Las tres culturas a las que me refiero en el título de este artículo no son, como resulta habitual cuando se utiliza esa expresión, aquellas -la cristiana, la musulmana y la judía- que coexistieron en la España medieval (y digo, adrede, “coexistieron” en vez de “convivieron” para huir de falsos tópicos que ciertas narrativas históricas tendenciosas pretenden que asumamos sobre ese asunto). No, las tres culturas a las que me refiero son las que están instaladas actualmente en el solar de Occidente y, más en concreto, en el de Europa occidental.
Tenemos, en primer lugar, obviamente, la cultura todavía predominante, la occidental, que, fundamentada en las aportaciones de Grecia y Roma así como en la religión judeocristiana además del elemento germánico, culmina en su desarrollo con la Ilustración, la corriente intelectual del siglo XVIII cuyo propósito declarado fue someter todo al tribunal de la razón, de modo que aquello que no superara el dictamen racional fuera sustituido por lo que sí se adaptara a las exigencias racionales para bien del género humano. Frutos granados, a la postre, del triunfo del espíritu ilustrado en nuestro ámbito fueron, por ejemplo, la democracia liberal, la separación entre Iglesia y Estado, la tolerancia religiosa, la igualdad entre hombres y mujeres, el avance científico y tecnológico, la ampliación de la educación al conjunto de la población, etc., en suma, nuestra era moderna. Por ello, pese a todo, como ha afirmado el relevante filósofo alemán actual Peter Sloterdijk, “la decadencia europea es aún lo más atractivo que hay en el mundo como forma de vida, seguida por lo que queda del sueño americano”.
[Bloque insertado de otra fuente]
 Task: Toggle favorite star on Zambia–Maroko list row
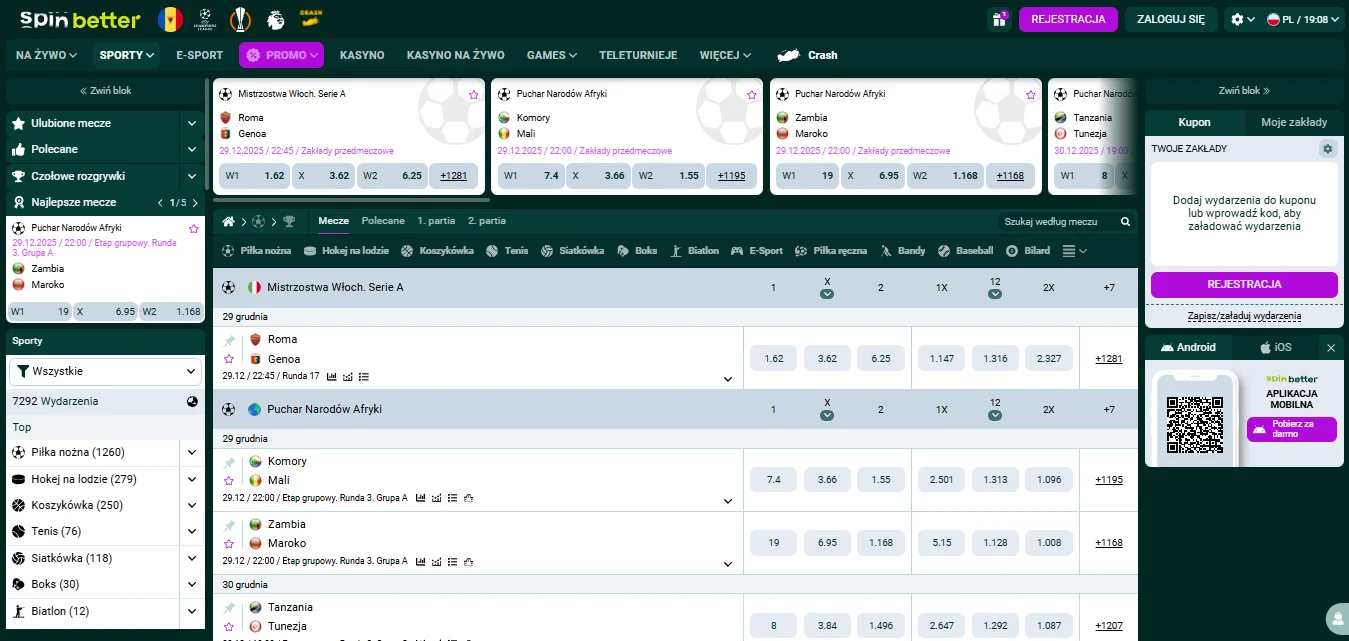pos(229,543)
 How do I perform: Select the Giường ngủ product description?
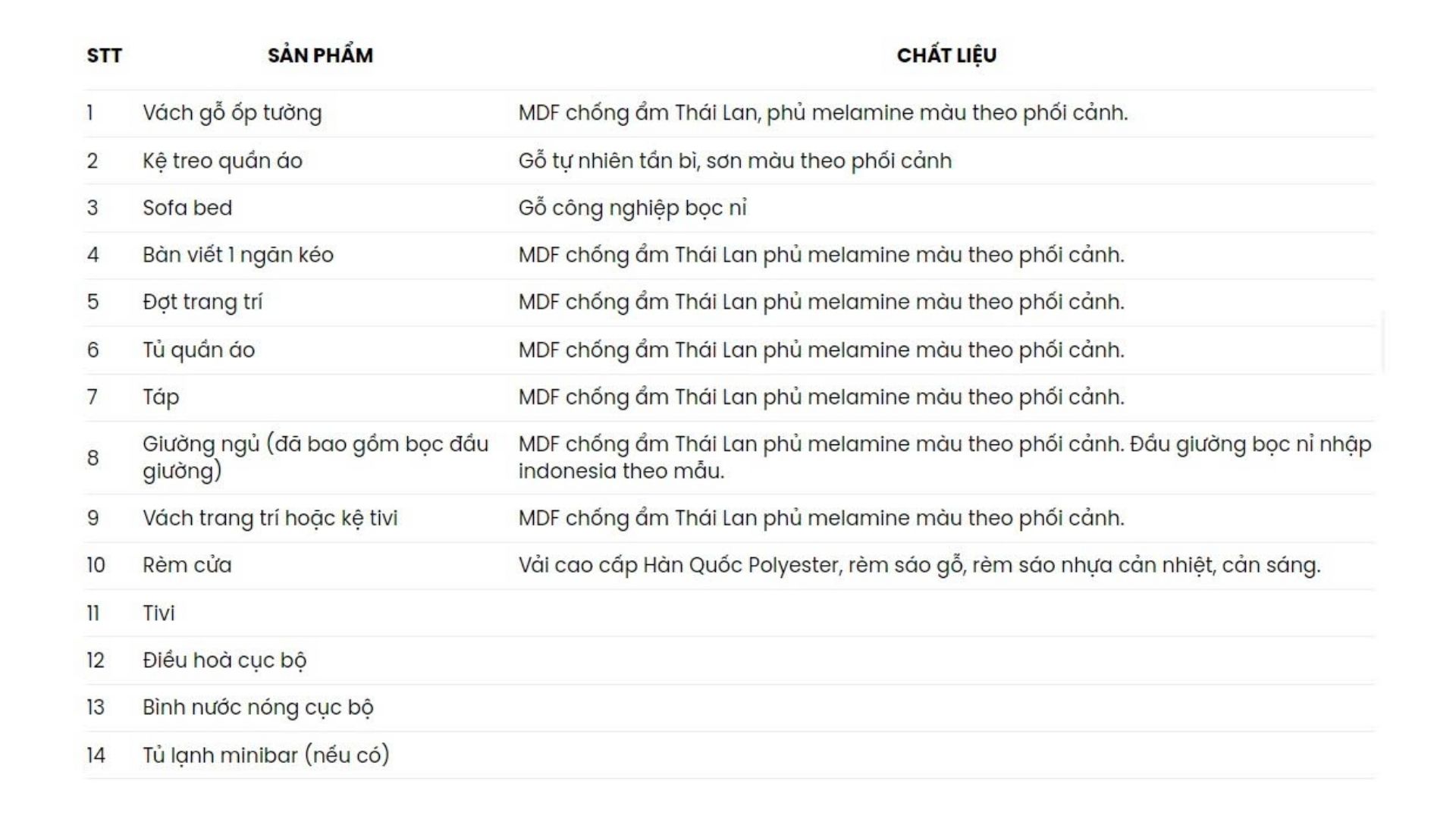pos(315,457)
En segundo lugar, encontramos, en pleno proceso de asentamiento, una cultura importada por sucesivas oleadas de inmigrantes procedentes de los países de origen de la misma hacia el Viejo Continente, a saber, la musulmana. Esta cultura es el producto de la religión islámica pues esta última constituye una religión que crea una civilización (la musulmana) al tratarse de una fe que aúna, de manera inextricable, creencia con aspectos políticos, jurídicos, sociales, morales, etcétera. Esta otra cultura presenta la dificultad de que resulta incompatible en puntos decisivos con la primera. El historiador José Álvarez Junco han sintetizado, magistralmente, del modo siguiente esas “zonas de fricción” entre ambas: “El islam (…) sigue sin adaptarse a la modernidad en, al menos, tres terrenos fundamentales: la separación Iglesia-Estado, lograda en Occidente tras la huella ilustrada; la igualdad de géneros conquista de los movimientos feministas del XIX y XX; y la pluralidad de creencias como base de la convivencia libre. Sin aceptar estos principios, las tensiones que produce el impacto de la modernidad llevarán a la crispación y, en los más locos, a la violencia asesina. Con lo cual, al final, resulta que sí, que en el islam hay problemas específicos que generan tensiones y, en casos extremos, terrorismo”.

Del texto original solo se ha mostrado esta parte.